They Call Me The Ambassador

By RICHARD GWYN 

Leaving behind the clamor of Mexico City, I catch a bus and cross the wide altiplano. Behind the tinted windows are strewn the blackened remains of trees and cactus, upon which perch large, dark birds. Half asleep on the silent bus, which plows like an ocean liner across the prairie, I think about the birds outside, peering into passing vehicles from their watch-posts. I fall asleep and dream that the birds standing aloft the cacti are truly enormous, and that they have a name that no one can pronounce.
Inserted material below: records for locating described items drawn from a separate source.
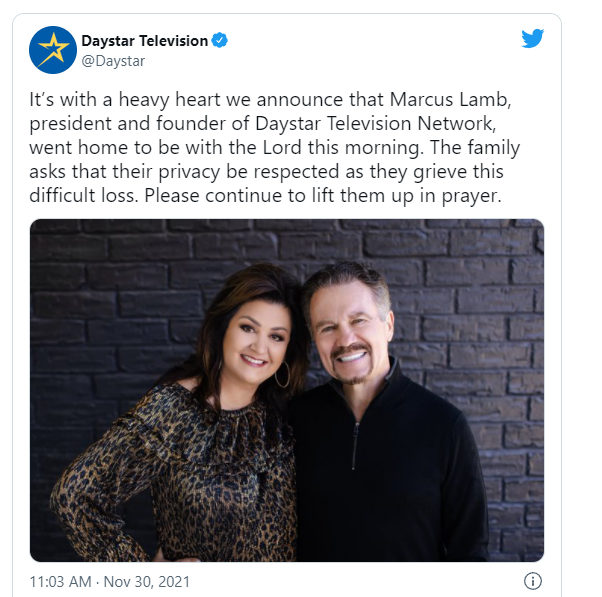Open the 11:03 AM tweet timestamp

pyautogui.click(x=60, y=582)
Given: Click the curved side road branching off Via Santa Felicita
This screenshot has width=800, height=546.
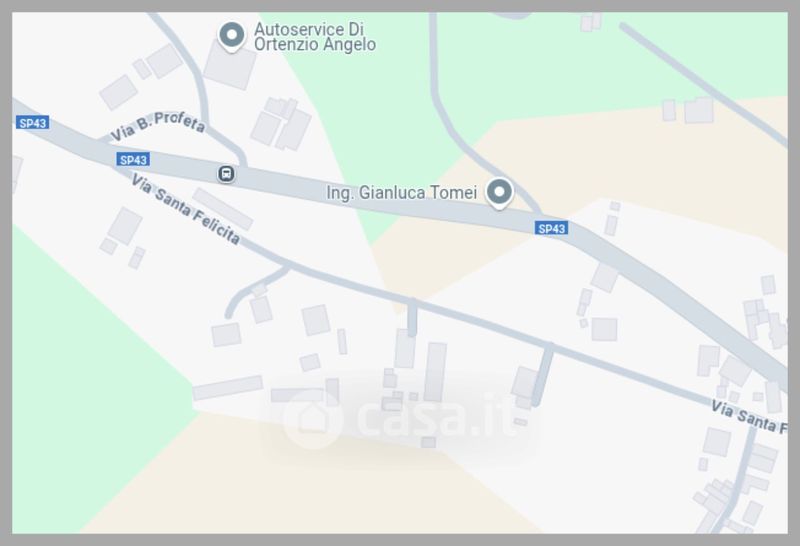Looking at the screenshot, I should click(x=253, y=291).
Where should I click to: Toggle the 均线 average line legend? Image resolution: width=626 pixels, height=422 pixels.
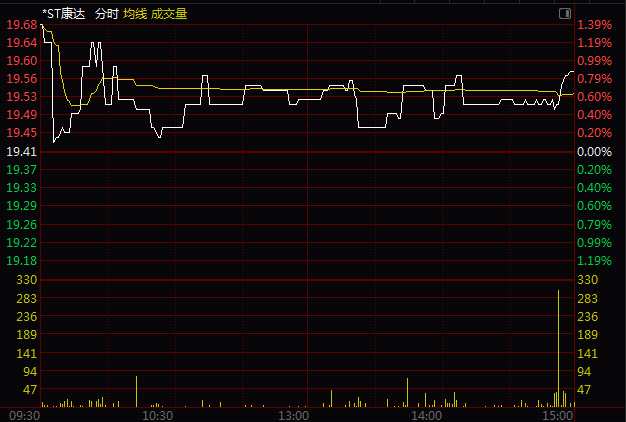135,14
Even the local people are confused because they cannot utter, or even remember, the names of these birds, which means, in their language, “those whose croak inspires terror.” It is not known, the people in my dream tell me, whence the name originated, nor have any of the birds been heard to croak; they all remain implacably silent. If one of the birds were to call out, it would signal the end of the current universe, the death of the sun, and the whole terrible process of regeneration would begin once more, following the previous cycles of destruction by (i) tigers, (ii) the winds, (iii) rains of fire, and (iv) water. The inhabitants of the plain, when they die, are roasted in a clay pit and eaten by their relatives and friends. Their livers and other inner organs are eaten by their closest kin. Their feet are cut off and left out for the birds whose name no one can remember, as it is believed that this will prevent them from making their dreadful sounds. Mictlantecuhtli, Lord of the Dead is in there somewhere, hovering in the debris of my dream.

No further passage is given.